There seemed to be two kinds of horses that vied for the leadership position: the “wana-bes” and the authentic leaders.
The wana-bes tried to intimidate and control the others to establish their leadership, sometimes with very harsh tactics. They frantically, herded and punished anyone that didn’t follow their lead or attempted to break from the herd.
The authentic leaders on the other hand, just kind of did their thing. They were consistent in their actions, they could always be depended on to define a good course of action (usually to gain food or water), and in the end were the one everyone looked to for guidance in a time of fear (prey animals depend of this for survival).
The other pattern I noticed was that the authentic leaders spent very little outside effort in their leadership duties. What they did and the actions they took came naturally, and they would have done them whether they had followers or not. The wana-bes; however, were constantly expending additional, and often frantic, effort trying to dominate the rest of the herd and keep them in line with their expectations.
As you would suspect, the true test of leadership was in time of emergency. Having thousands of years of survival instinct hard-wired into their brains, when the mere possibility of impending danger loomed, the horses didn’t think twice about who to follow. They, including the wana-be, ALWAYS followed the authentic leader.
As an entrepreneur, we all should be establishing ourselves as leaders. That’s why we are here, we love taking the helm and plotting a course! But, be authentic. Our true power comes from our authenticity. Be consistent and stay within your own integrity. Your leadership will naturally shine.
And when time comes for others to choose who to follow, they will always pick the Authentic Leader.
Great article and so right on. Having spent a decade in the corporate world I watched first hand how people try to assert the power game or the Alpha role. Now living in Idaho and working in the outdoor business I enjoyed your examples of the wanna be Alpha leaders in your herd of horses.
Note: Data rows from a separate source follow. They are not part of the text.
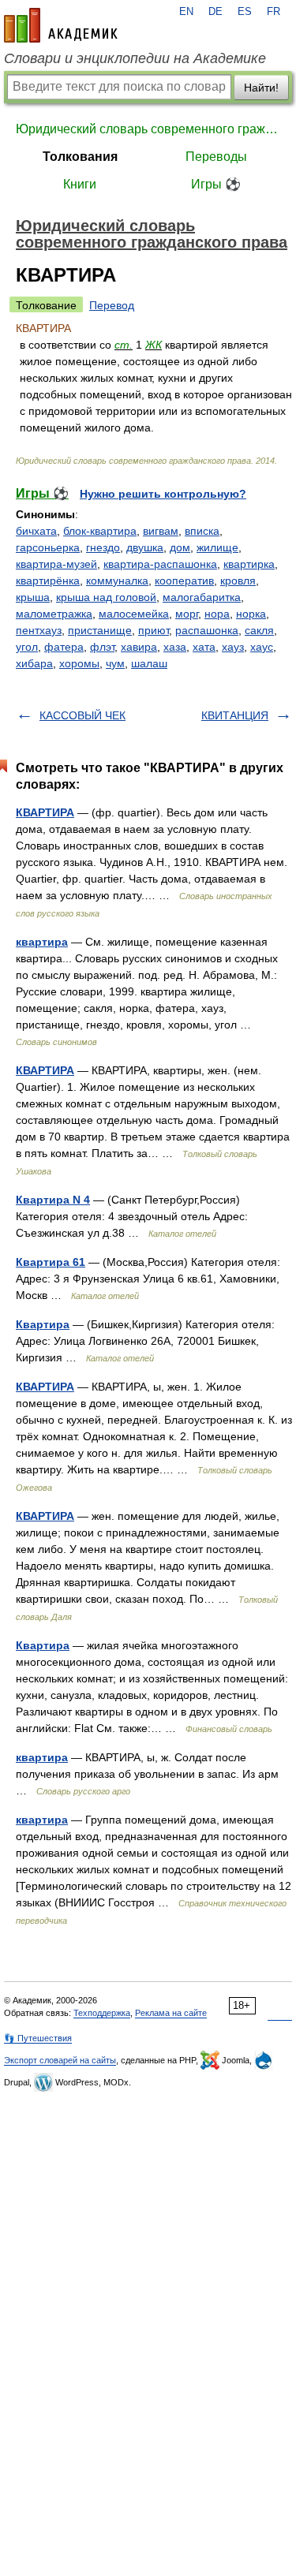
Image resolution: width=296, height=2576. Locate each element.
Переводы (216, 156)
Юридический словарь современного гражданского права (148, 129)
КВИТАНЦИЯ (234, 715)
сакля (259, 630)
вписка (202, 531)
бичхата (36, 531)
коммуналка (117, 580)
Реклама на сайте (171, 2013)
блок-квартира (100, 531)
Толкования (80, 156)
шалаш (149, 663)
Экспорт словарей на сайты (60, 2060)
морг (186, 613)
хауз (233, 646)
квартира (42, 941)
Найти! (261, 87)
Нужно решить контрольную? (163, 493)
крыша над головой (106, 597)
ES (245, 11)
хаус (261, 646)
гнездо (103, 547)
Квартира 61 (50, 1262)
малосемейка (134, 613)
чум (115, 663)
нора (217, 613)
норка (251, 613)
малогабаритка (202, 597)
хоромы (79, 663)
Here in Idaho as well as where you are we hear a lot about the Alpha wolf and in that case they are dominant.
I guess my point is that the true success of any leader is to be authentic and humble in life. These are two traits that are important in business or your personal life.
Thank you again for a great article.
Love the POV and analogy of the herd. It’s true that great leadership is so often not noticed because it’s not noisy and obvious; just consistent and authentic. If you appreciate this kind of thoughtful perspective and dialogue, you may also enjoy the thoughts of Kristin Zhivago, Consultant to CEO’s and a real leader and real leader. http://www.revenuejournal.com/
Thanks for sharing your thoughts Mary.